La saison haute vient de débuter pour les sites touristiques rémois. Et si l'Anglais de passage se doit de visiter la perle de la cité, en l'occurrence la Cathédrale de Reims, il oublie parfois de continuer son périple par le Palais du Tau.

Une erreur puisque l'ancien palais épiscopal permet de mieux connaître l'histoire de la  construction  de  Notre Dame de Reims et des sacrements des rois de France.

« Nous avons donc installé une signalétique particulière à l'intérieur de la Cathédrale pour amener les visiteurs à se rendre au Palais du Tau », annonce Anne-Sophie Daumont, bras droit de Thierry Dumanoir, administrateur.

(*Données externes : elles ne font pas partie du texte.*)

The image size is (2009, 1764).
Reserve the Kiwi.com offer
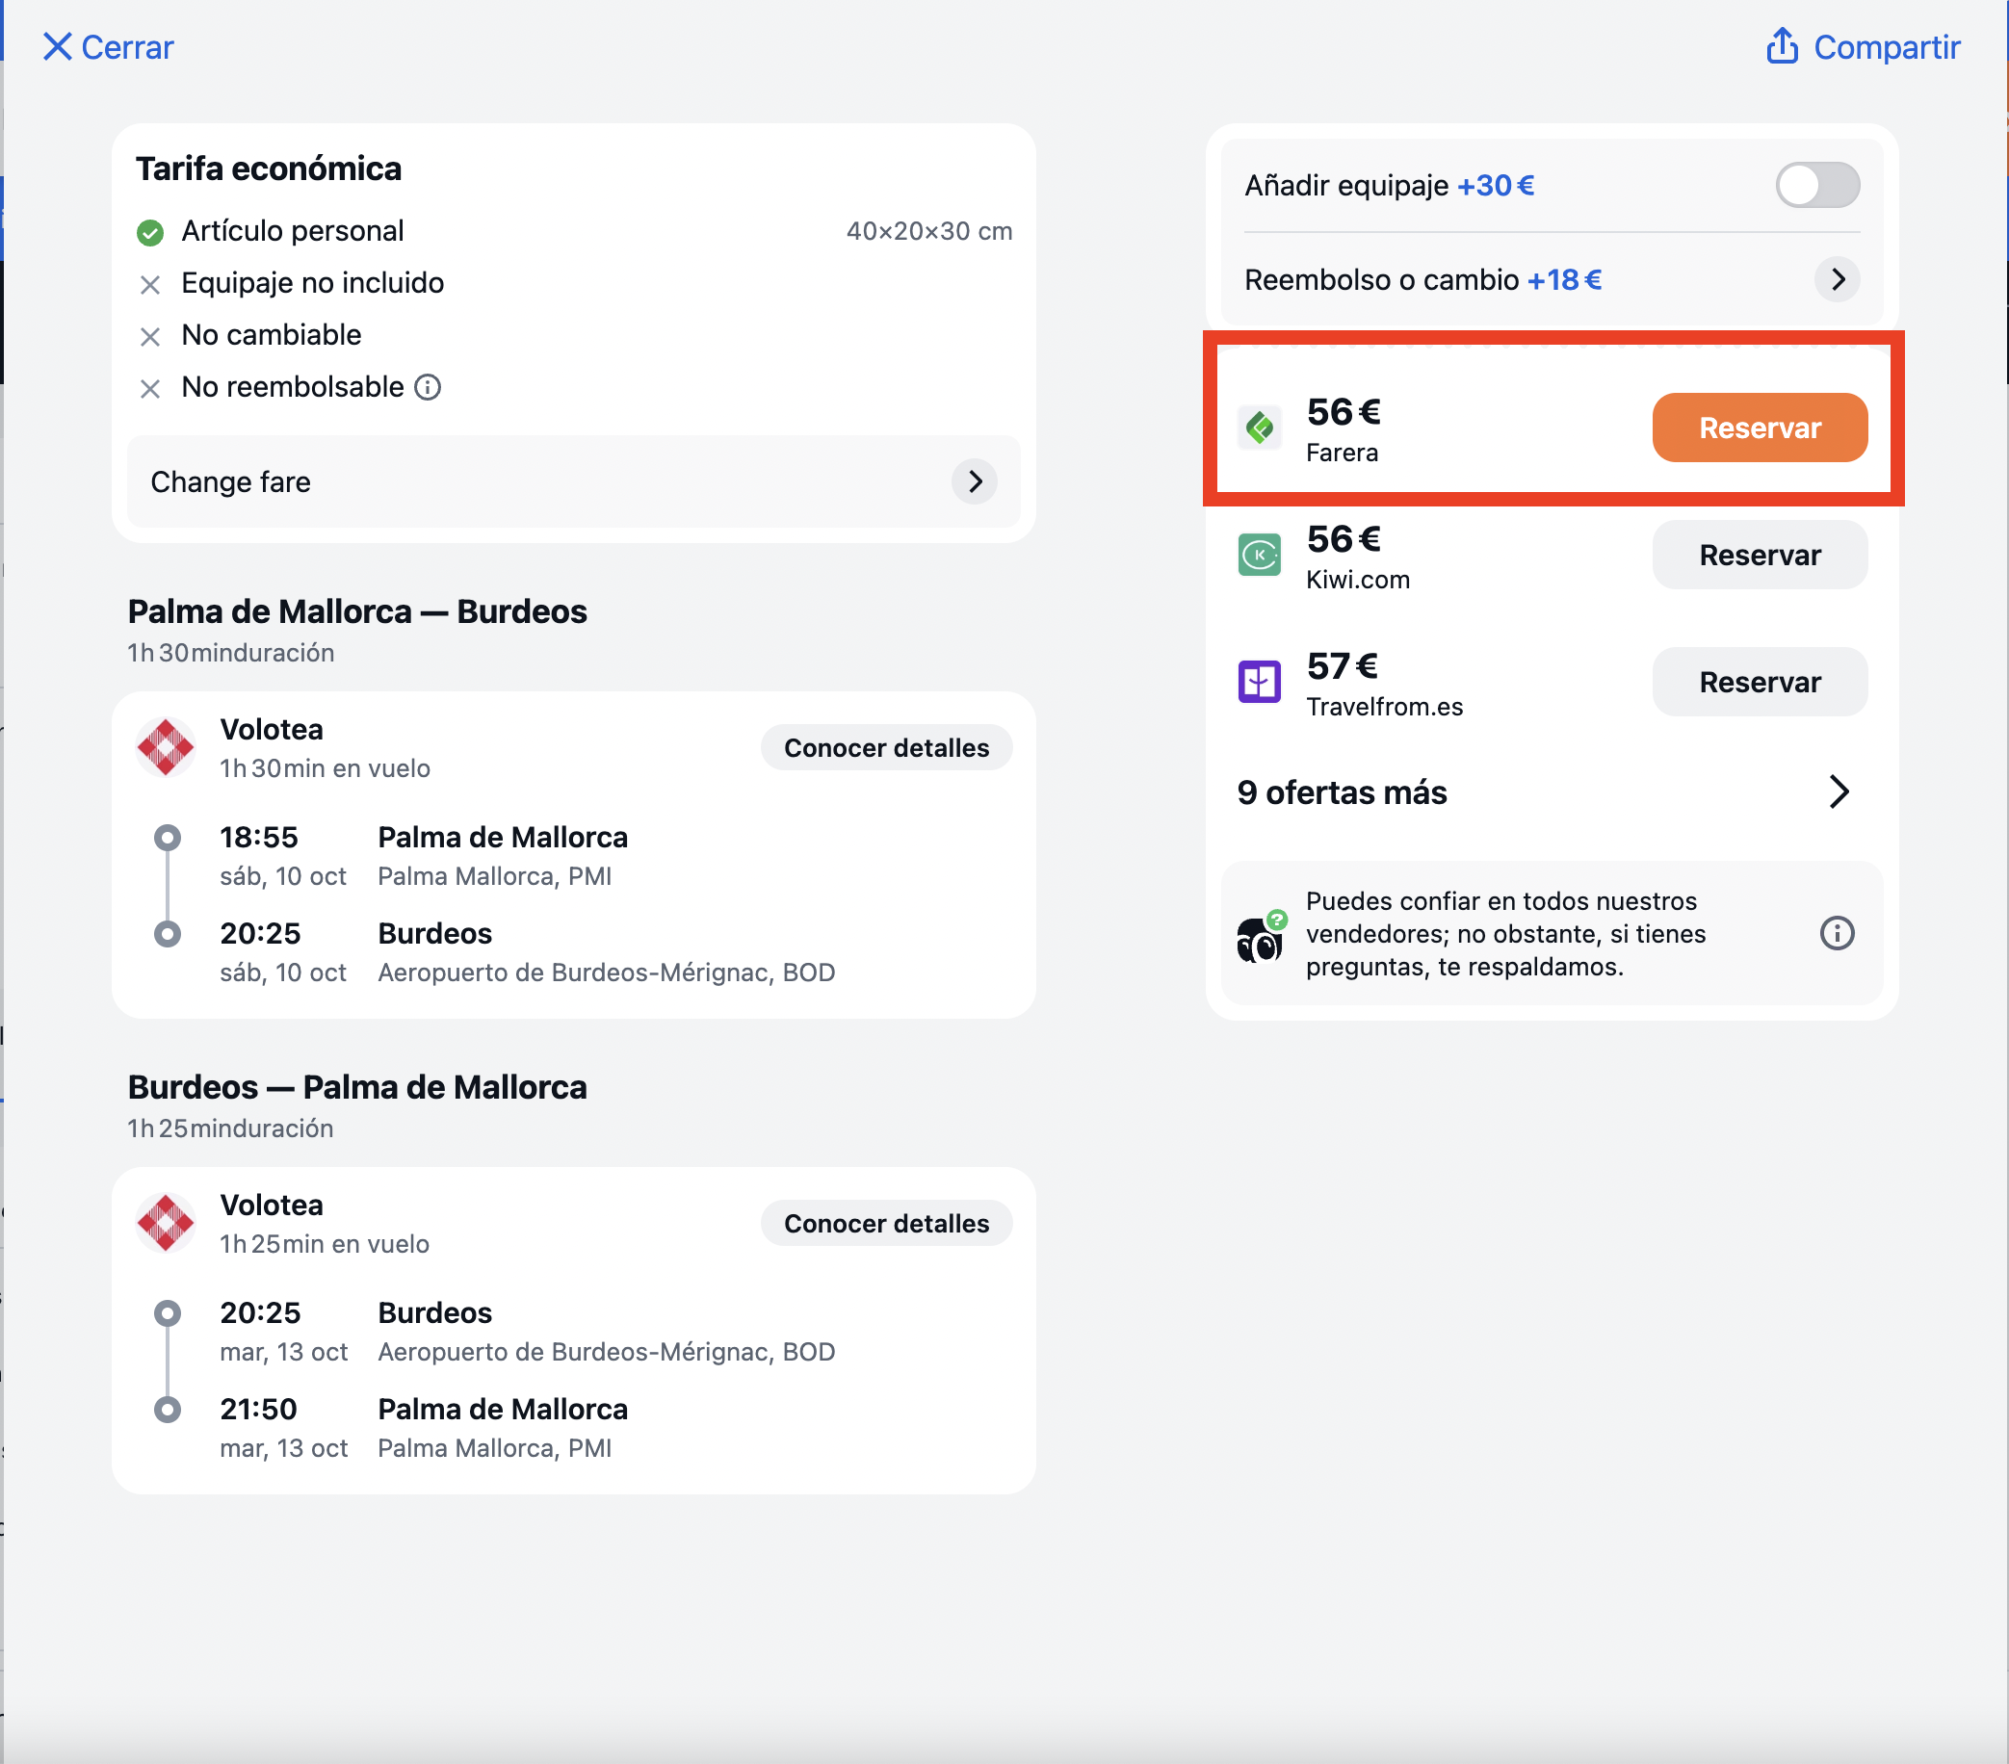1759,555

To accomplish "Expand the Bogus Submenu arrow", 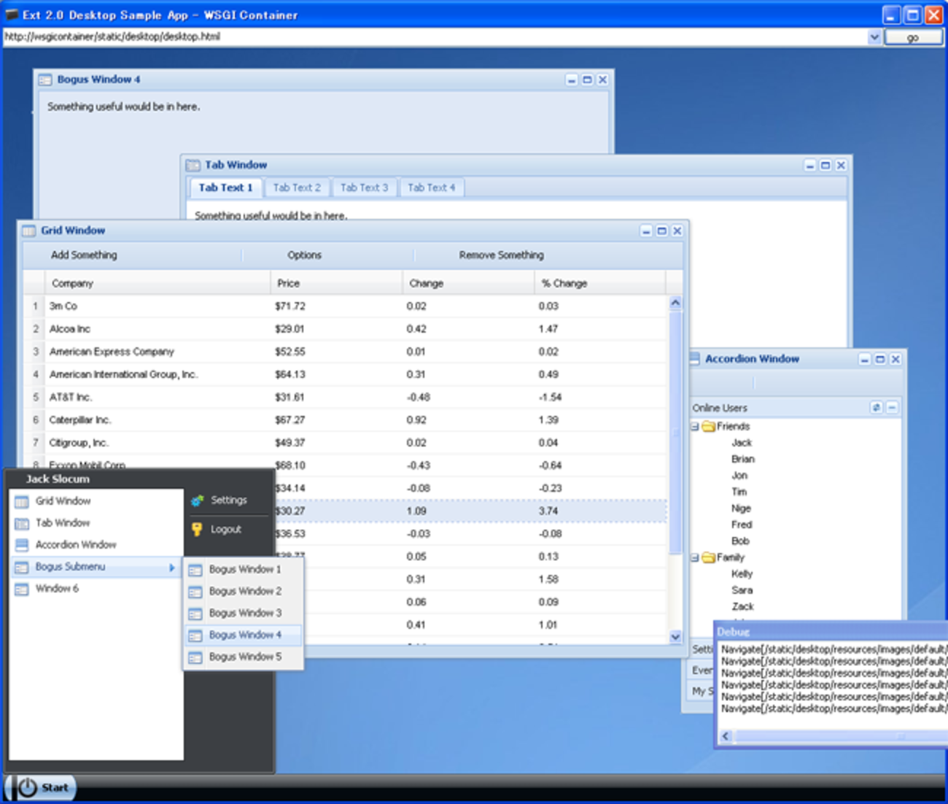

Déjà à droite de l'entrée, un « totem » indique la direction du Palais du Tau, puis à l'entrée de la sacristie, un autre dirige les visiteurs à droite où est aménagée une billetterie : « il s'agissait du passage réservé à l'archevêque », précise Hervé Poché adjoint technique. Le touriste accède donc directement à la salle basse du Palais du Tau. Les totems sont très simples : « Nous avons juste désiré imprimer les horaires et la direction pour que cela ne soit pas trop compliqué à comprendre »


Une nouvelle signalétique pour ne pas manquer la visite du palais du Tau.